See: Bevo Bucks the Students for more information on all of this.
Despite criticism from some students, System and University officials have repeatedly praised tuition deregulation, saying it gives the institutions "flexibility" to cater to their students.
"Tuition deregulation has been a major tool in maintaining the quality of education at our universities," said Franklyn Jenifer, president of UT-Dallas.
It was this flexibility in setting tuition that lawmakers stressed. Rep. Fred Brown, R-College Station, praised universities that instituted unorthodox measures to increase the number of students who graduate within four years. Texas Tech began a new system in which students who still lack degree requirements after taking 15 hours of courses per semester for four years do not pay additional tuition. At UT-Tyler, students who pass 30 hours of courses in a year receive a free course during their senior year.
Brown said he wasn't unpleased with the progress made by the state's two flagship universities, UT and A&M, and asked Texas Tech Chancellor David Smith why it has been so hard for the larger universities to offer online courses, which would help reduce tuition. Brown also said he was concerned about the lack of progress toward improving four-year graduation rates.
"I don't want to see us sit around and discuss this until Jesus comes," he said. "We've got to take real steps to make something happen. I've heard all day, 'we're studying this and studying this.'"
The University has already implemented some changes geared toward boosting the four-year graduation rate, said Patricia Ohlendorf, the University's vice president for institutional relations and legal affairs. She said a flat-rate tuition system is being tested in two colleges at the University. Under the program, full-time students pay a set rate that is independent of the amount of hours taken. She called the program a success, and said the University is considering ways to renew it, possibly for the entire campus. The Legislature's authorization of the program expires next year.
Some have argued against the current flat-rate program, because it sets tuition at the previous cost of 14 hours, which critics say unfairly punishes students who take 12 or 13 hours.
UT Watch: An overwhelming majority of students take only 12 hours. Charging everyone the same price for 12 or 18 hours punishes most of the student body. This program has only been successful in divorcing students from their money.
See: Speeding Up the Students: UT as a Factory for more information.
Yudof said improving graduation rates will allow universities to serve more students.
"Imagine how many more new students we could absorb, if there weren't thousands and thousands of seniors hanging around," he said.

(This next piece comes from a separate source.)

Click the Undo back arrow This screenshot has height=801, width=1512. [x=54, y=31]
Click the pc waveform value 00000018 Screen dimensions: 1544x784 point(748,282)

UT Watch: Wait, you've decreased enrollment, and now you want to "absorb" more? We're confused.
Critics have pointed to reasons why students might take additional years to complete a degree, such as the need to change majors or to work to pay tuition. Yudof said the System can improve graduation rates and still leave "wiggle room" for students to change majors and work.
"We're talking about students who are taking 200 hours and not graduating," he said.
UT Watch: Even though it's uncommon for students to have 200 hours under their belt, this is a state university. If students want to take longer, and they're still paying the tuition for it, that's their prerogative.
Yudof said a culture change among students and faculty would make them more flexible in the course times and locations they choose.
"We can't efficiently run a university if there's only a five-hour window where we can offer classes," he said.
Committee co-chair Sen. Florence Shapiro, R-Plano, criticized additional fees imposed by universities.
"As we give institutions more flexibility to meet the needs of their students, we must also start going away from the fees," she said.
UT Watch: Finally, we can agree with something that Shapiro says! Raising fees on top of tuition is not a good thing! Good job!